Tachyon has a Garbage Collector!

I just completed a Garbage Collector (GC) for the Tachyon JavaScript JIT compiler. This is one of the big 3 features Tachyon had been missing. A GC isn't entirely crucial for my thesis research, but Tachyon needs one to pass the stage of "toy compiler" and become usable in the Real World (TM). It's just one of those features a dynamic language compiler needs to be taken seriously. The GC is about 2000 lines of code in total and took me about two weeks to write and debug. It's a pretty simple stop-and-copy semi-space collector based on Cheney's algorithm. My main goal at this point was to get something working. I chose to keep the design nice and simple, to facilitate debugging.

What makes this GC a little more interesting is that the GC itself, as the rest of Tachyon, is written in my extended JavaScript dialect. There isn't a single line of C code in there (not one!). The GC is entirely compiled to native x86 machine code by Tachyon. I made this choice because I felt it fit better with Tachyon's design philosophy of writing as much of the compiler as possible in JavaScript. I already had many primitives in place to access the layouts of objects in memory. It actually seemed like writing the GC in C would actually make the system more complex, as I would have had to design and implement interfaces for the C code to access all the Tachyon objects. This C code would then become out-of-sync if the memory layout of the said objects changed.

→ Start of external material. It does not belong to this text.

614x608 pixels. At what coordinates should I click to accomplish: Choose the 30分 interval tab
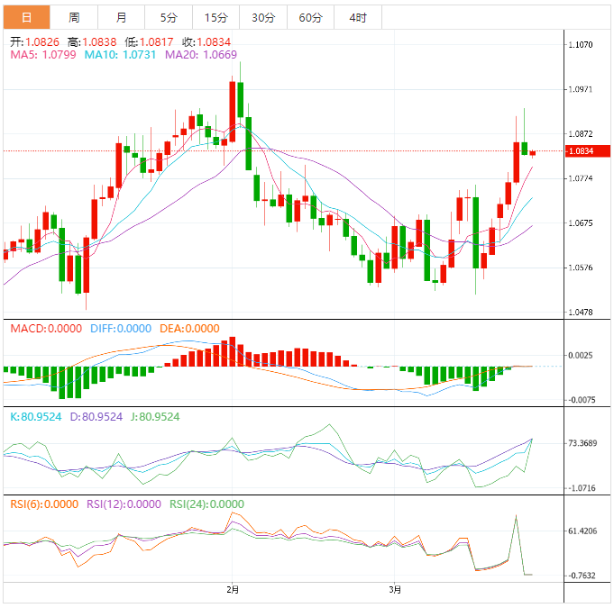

I implemented a few unit tests to verify the GC's proper functioning under realistic use cases. These have predictably revealed many GC bugs. The main difficulty has been the realization that a moving GC must absolutely update every single reference in the system. If a single stack spill somewhere in the system is not updated and points to an old value after a collection, that's a dangling pointer which might well crash the system. This is complicated further by the fact that Tachyon has multiple function call mechanisms (regular calls, calls with apply, calls to functions using the arguments object). Each of these call mechanisms must encode information about the current stack frame at the moment of the call which the GC can access in order to traverse the stack roots.

After much debugging, I'm proud to report that the GC now appears to work properly and its performance seems fully acceptable for my purposes, with GC times from 4ms to 20ms on the tests I ran (and this includes some debug data logging). I plan to implement a few more unit tests so that I can verify the GC's functioning even more thoroughly. I wouldn't want the GC to cause nasty unpredictable errors to pop up down the road, which is a real danger. I feel committed to ensuring that Tachyon is a reliable and well-tested compiler, if just to make my own life easier.

Implementing the GC has forced me to implement a stack traversal infrastructure. This is further good news, because I can reuse this to implement exception handling in Tachyon. I don't know when exactly I'll do that, as I'll be busy in the next few weeks working on things more directly related to my thesis... But, when I get around to implementing exceptions, half the work will already be done.

I would also like to announce that I've decided to make the Tachyon source publically available. I've been hesitant to do this for a while, thinking that I should perhaps wait until Tachyon is "polished enough" for a public release, but I'm honestly not sure my perfectionist leanings will ever be fully satisfied. Hence, I've linked the GitHub URL of the Tachyon repo. If you're interested, feel free to check out the source code and give me some feedback.